**Exercise material**
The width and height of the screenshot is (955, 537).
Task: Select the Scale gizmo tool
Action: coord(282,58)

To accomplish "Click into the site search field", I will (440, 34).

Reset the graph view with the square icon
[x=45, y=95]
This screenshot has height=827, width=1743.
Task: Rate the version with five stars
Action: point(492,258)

* * *

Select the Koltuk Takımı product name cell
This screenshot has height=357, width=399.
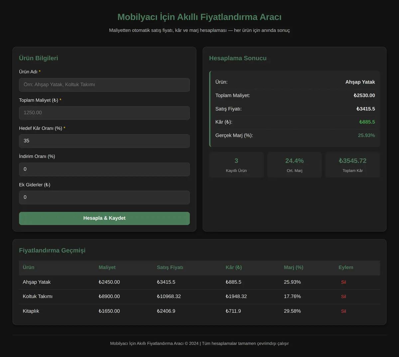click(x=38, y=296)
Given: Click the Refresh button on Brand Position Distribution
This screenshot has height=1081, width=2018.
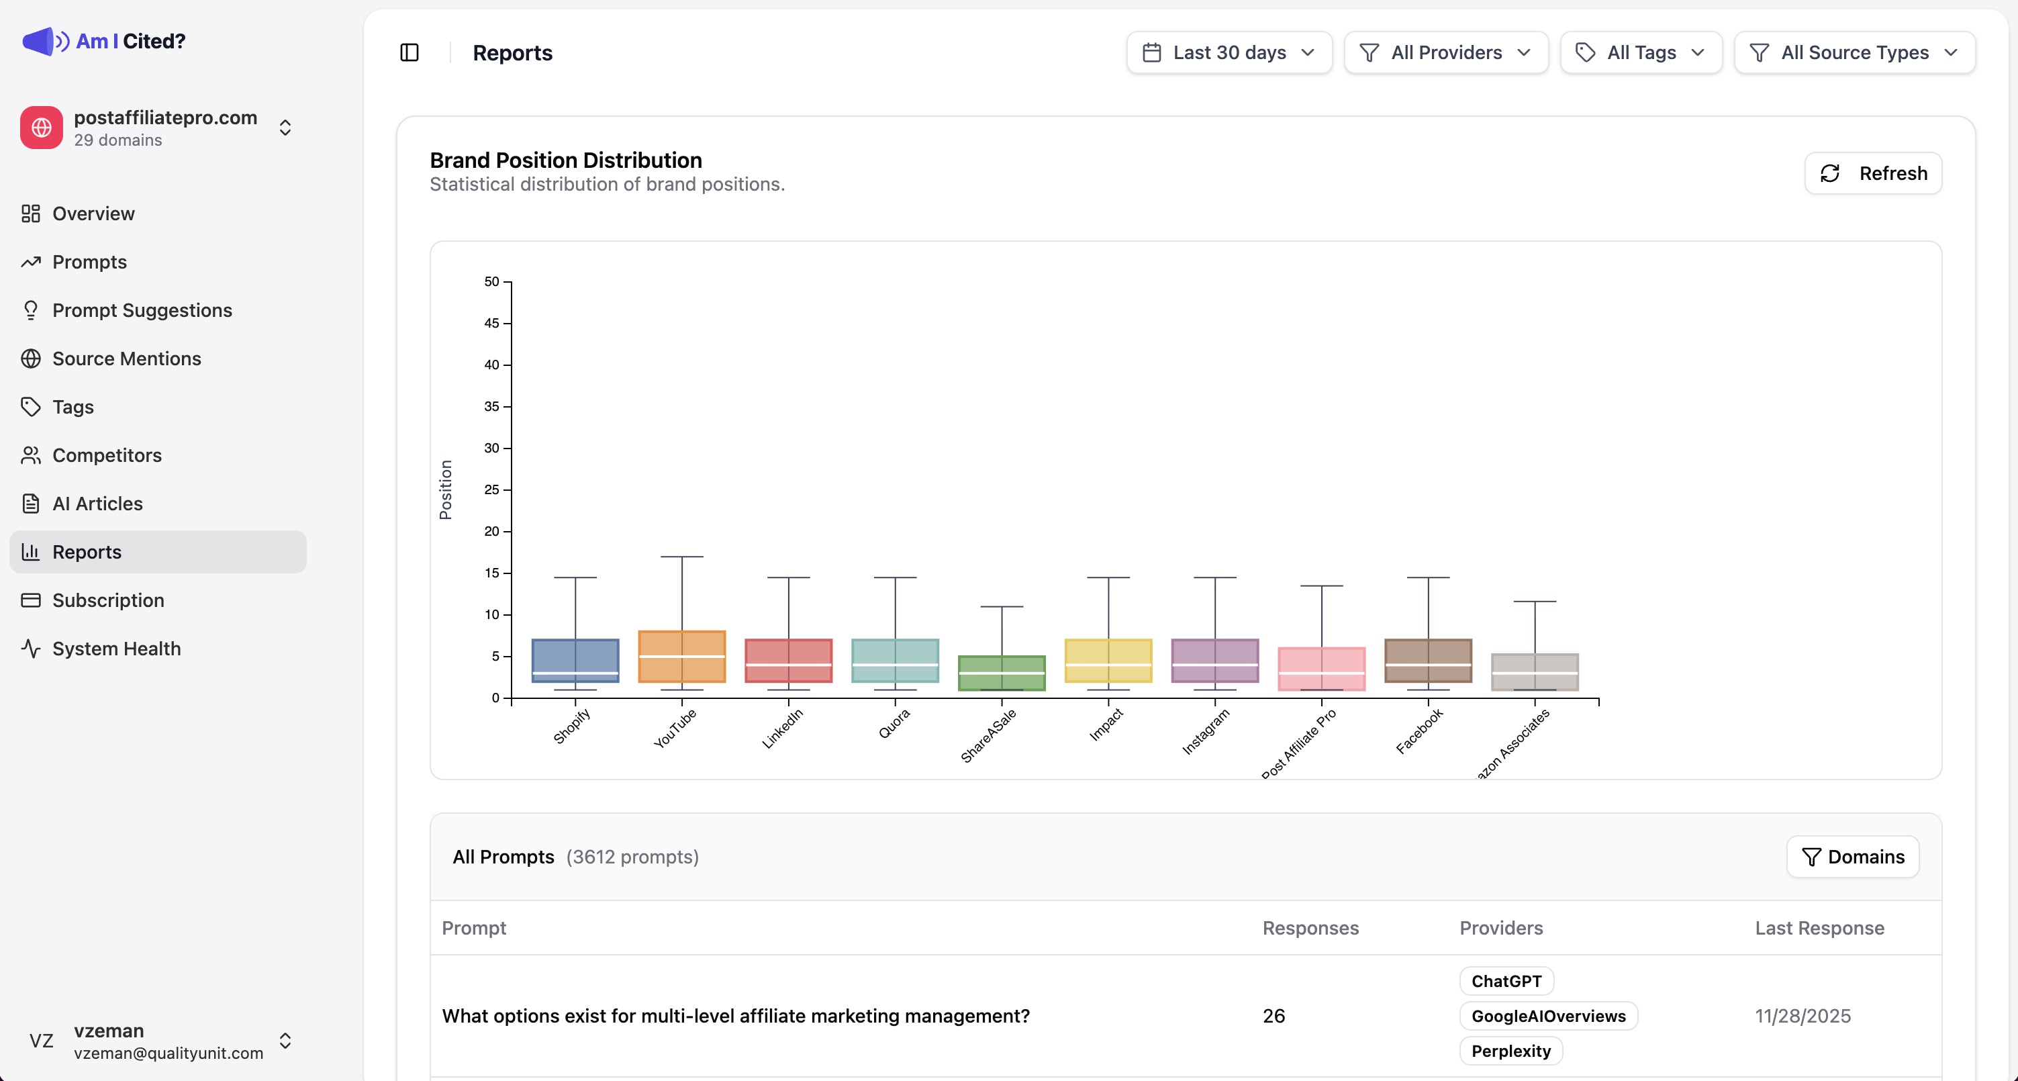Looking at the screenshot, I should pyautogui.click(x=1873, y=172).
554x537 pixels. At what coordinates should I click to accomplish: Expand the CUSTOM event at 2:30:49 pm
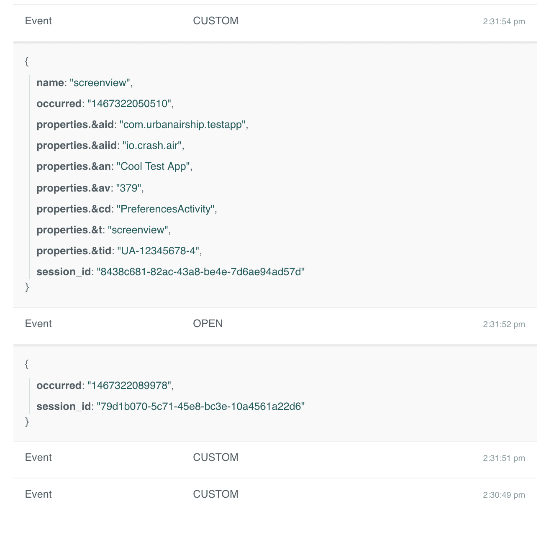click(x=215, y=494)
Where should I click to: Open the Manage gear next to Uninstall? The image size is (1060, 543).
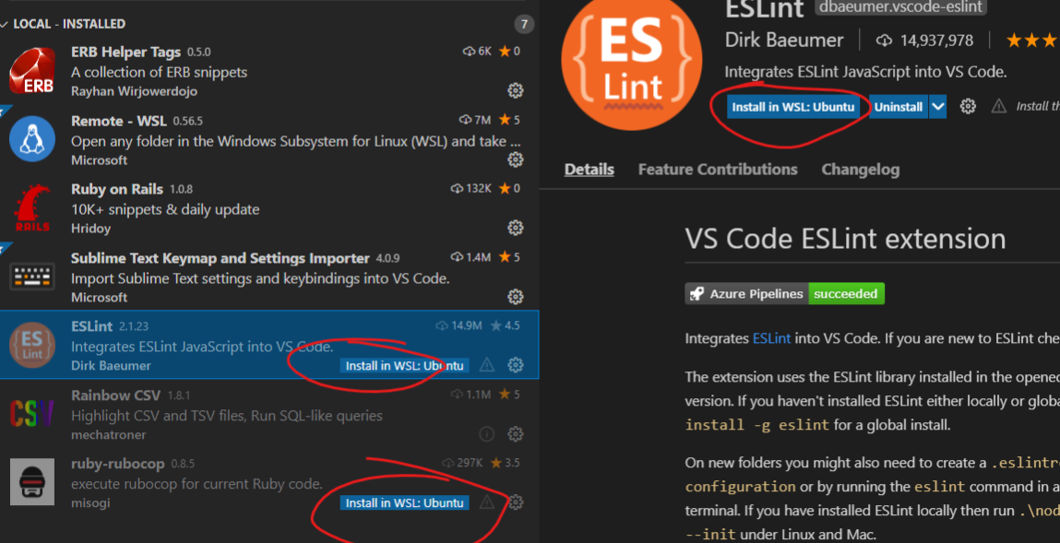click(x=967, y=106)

--

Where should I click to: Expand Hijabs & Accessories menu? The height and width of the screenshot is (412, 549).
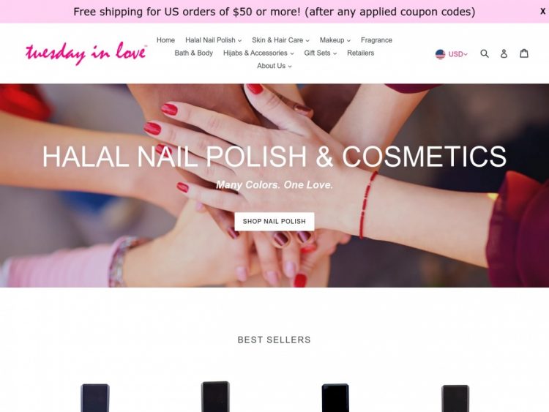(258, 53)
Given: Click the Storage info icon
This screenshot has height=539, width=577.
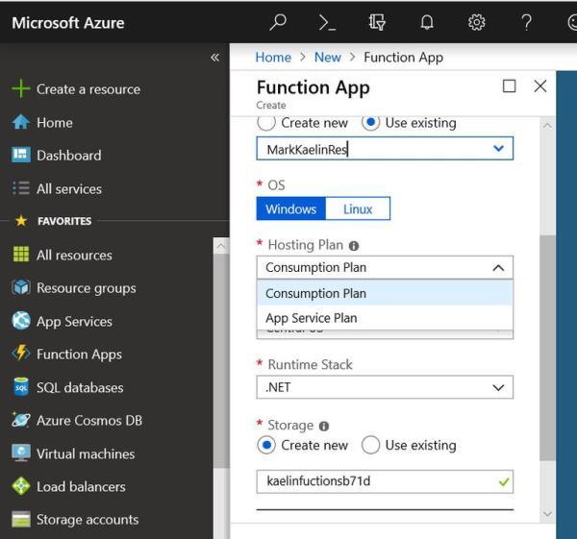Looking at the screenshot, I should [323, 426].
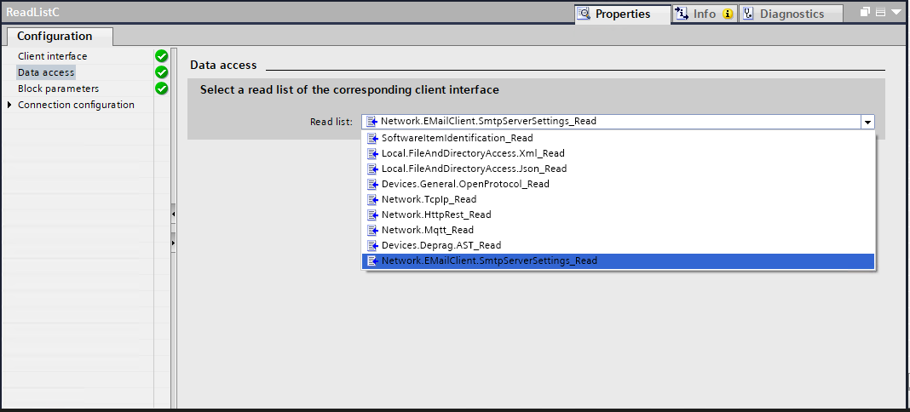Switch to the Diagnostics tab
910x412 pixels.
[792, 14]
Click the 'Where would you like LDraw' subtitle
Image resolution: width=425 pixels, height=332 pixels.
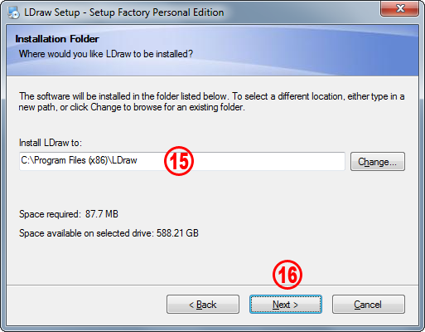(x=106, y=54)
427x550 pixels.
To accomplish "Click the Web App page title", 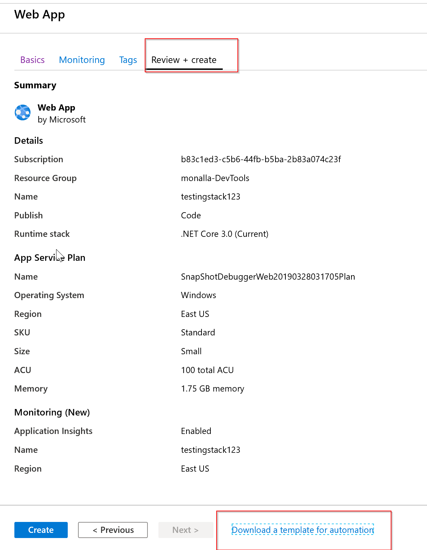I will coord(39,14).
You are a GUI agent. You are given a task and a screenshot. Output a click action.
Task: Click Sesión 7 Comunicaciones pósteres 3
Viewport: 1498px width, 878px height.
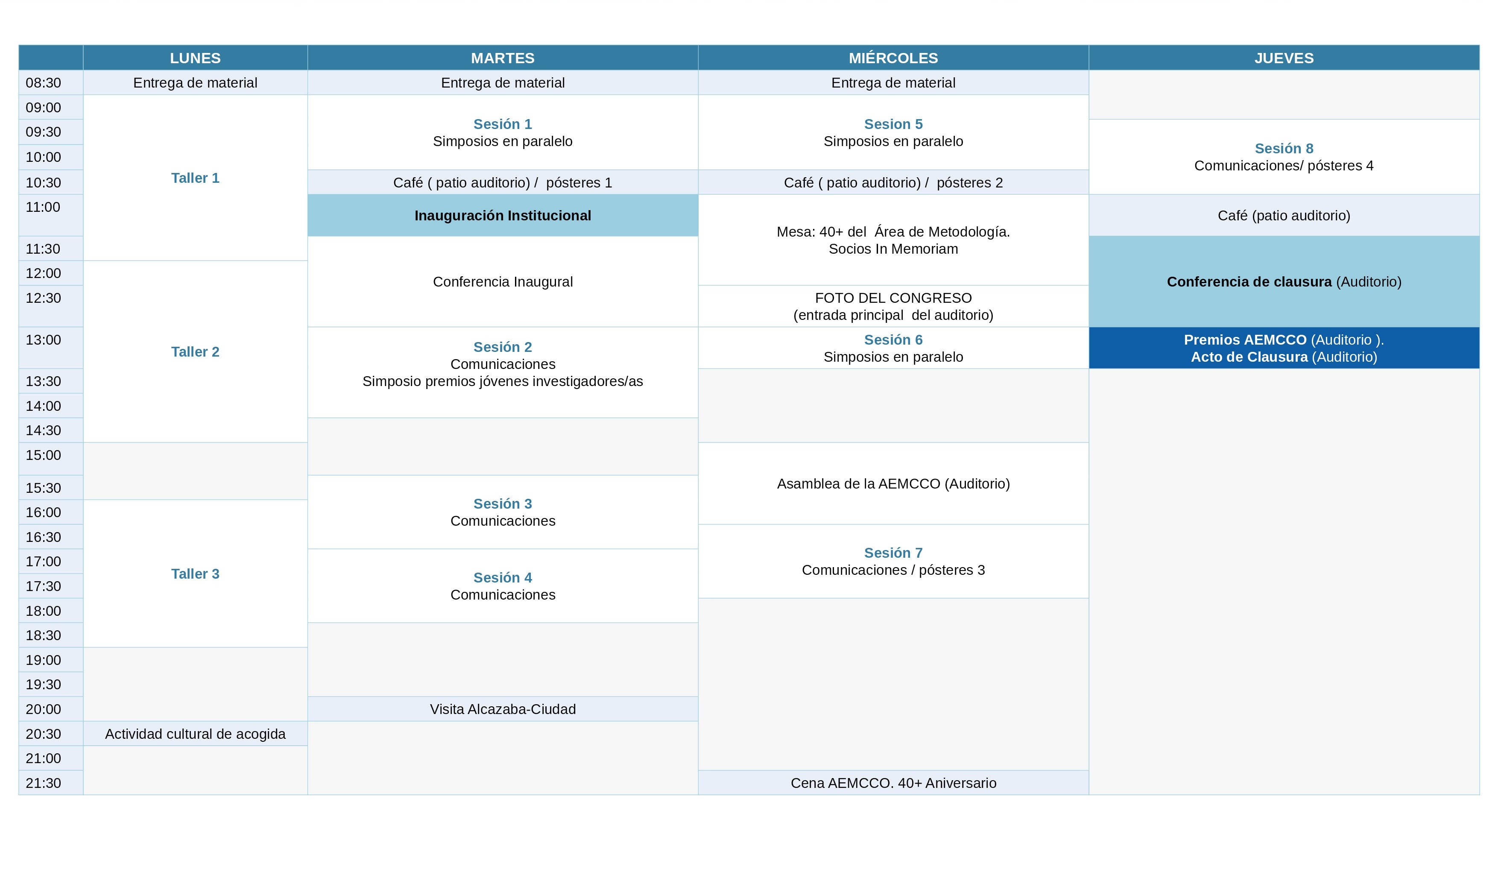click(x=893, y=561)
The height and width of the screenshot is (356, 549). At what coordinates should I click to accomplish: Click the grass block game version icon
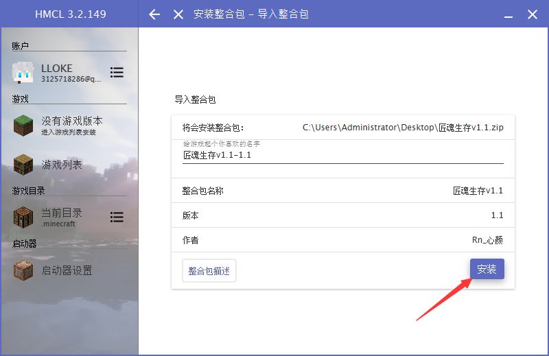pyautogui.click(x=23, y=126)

**Exercise goal**
Count the lines in the records above that contain the string "Expand", with case mattering, and give only the number.

**Solved exercise**
2